New York’s Retro Africa Gallery presents a group exhibition and new works by artist and essayist Victor Ehikhamenor, Congolese painter Chéri Samba, and African American artisan Nate Lewis through August 17, 2021. Leaning on Victor Ehikhamenor‘s act of investigating the resonances and divergences between African and African American art, « Do This in Memory of Us » examines, in some measure, the connection between the ancient African kingdom of Benin, contemporary Congo, and the direction of the African diaspora in the « Nouveau Monde », while presenting new works that reflect the common, yet disparate social personalities of the two regions.
This exhibition rises above borders and draws a line that communicates the cultural associations between the African heritage and the African American diaspora. Known for making vivid installations investigating general topics of history, sentimentality, home, and otherness, Victor Ehikhamenor draws on themes from his adolescence in the Nigerian town of Udomi-Uwessan and his studio practice in the United States, reflecting unmistakable imaginative customs and sabotaging the assumptions of each custom.
« Do This In Memory of Us » invites us to enter the game with narratives that reflect dreams of the dark variety. Each exhibiting artist draws from the majority of verifiable and contemporary African life, from the current and trade between African and Western custom, while promoting an African particularity. Each of them, through their specialty, but in quite different ways, represents various obscure encounters by incorporating explicit references from their own lives into their works.
The artists of the exhibition “Do This In Memory Of Us
Victor Ehikhamenor
Victor Ehikhamenor will present a progression of new works that suggest Nigeria’s imperial and pilgrim past and the powers that shape its future.
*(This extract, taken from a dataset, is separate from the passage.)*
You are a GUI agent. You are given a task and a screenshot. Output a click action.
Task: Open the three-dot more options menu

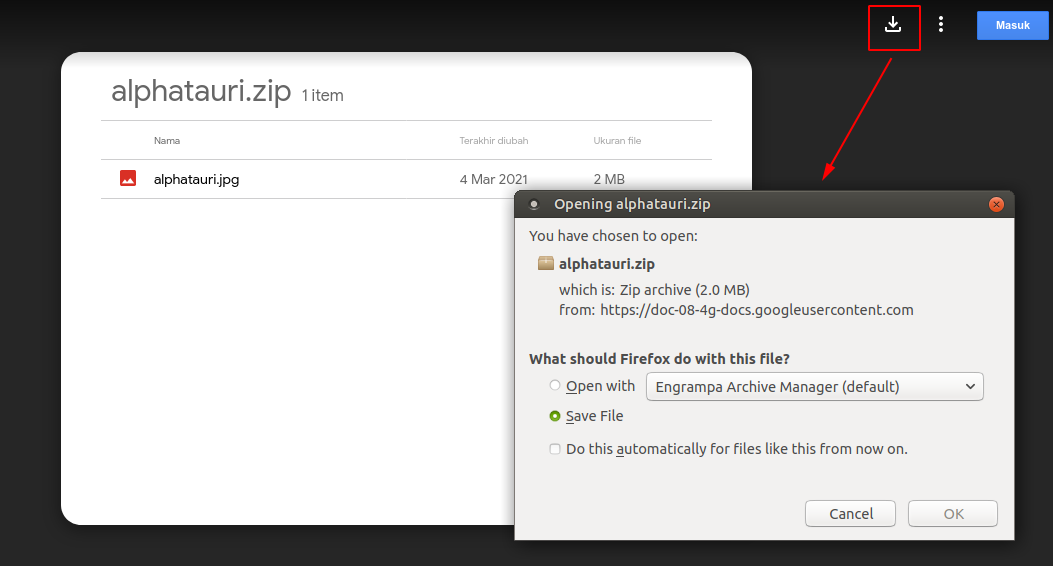pyautogui.click(x=941, y=24)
The eponymous focal point of the exhibition, a woven artwork made from over 10,500 plastic rosaries carefully sewn together, evokes the Middle Passage, the forced excursion of oppressed Africans across the Atlantic Ocean to the New World. Narrative is an important element of the artist’s practice as a writer.
The exhibition also includes the artist’s series of perforations that inspire an illustrious interest, the uncommon authenticity of memory, as well as pointed studies of history and government issues. Overall, these works connect the past to the present and respond to Victor Ehikhamenor‘s desire to discover new implications for the archaic beliefs held by Africans in our time.
D.C. Nate Lewis
D.C. Nate Lewis examines history through examples, surfaces and rhythms, reflecting on celebration and regret. His first imaginative activity was playing the violin in 2008, and then moved to drawing in 2010. Since 2017, he has lived and worked in New York City. Intrigued by the undetectable, his work is driven by sympathy and a desire to understand nuanced perspectives.
By changing photographs, D.C. Nate Lewis intends to challenge individuals’ views on race and history through twisting and hallucination. Viewing paper as a living being in itself, he shapes the drawings as cellular tissue and anatomical components, considering the disclosure of hidden accounts and examples from the photographs. Lewis approaches the subjects and imagery from a demonstrative point of view, using symptomatic focal points and different colors.
Chéri Samba
Chéri Samba lives and works in Kinshasa. He began his profession as an artist without conventional training, initially as a sign painter before joining Moké and Bodo and his younger brother Cheik Ledy. Together they ran one of the most popular painting schools in Africa.
At sixteen, he left his town to seek employment as a sign painter in the capital city of Kinshasa, where he began to foster a body of work that combined allegorical canvas and text.
Samba’s paintings from this period reveal his impression of the real social, political, monetary and social factors of Zaire, uncovering all the characteristics of daily life in Kinshasa. From the end of the 1980s onwards, he becomes, ultimately, the main subject of his paintings. For Chéri Samba, this is not a demonstration of narcissism; on the contrary, like a television presenter, he invests himself in his work to showcase himself as an African artist on the world stage.
Self-proclaimed undisciplined hero, he likes to destabilize individuals. With his words, he drops the visual polysemy of his paintings, while falsely proposing a particular reading. It is a way to hinder incendiary understandings, to guarantee himself by pretending not to be political, to keep the authority on the history of his life and work. It is also a method of preventing scholars and gatekeepers from attaching their own excessively regulative or insufficiently decentered histories to his work. In his creations, he remarks on himself. He questions and sets up the evolution of his material conditions, his status as an artist, his own notoriety, the level of that notoriety, his place and that of his peers in the history of his nation – and in the larger discipline of art history.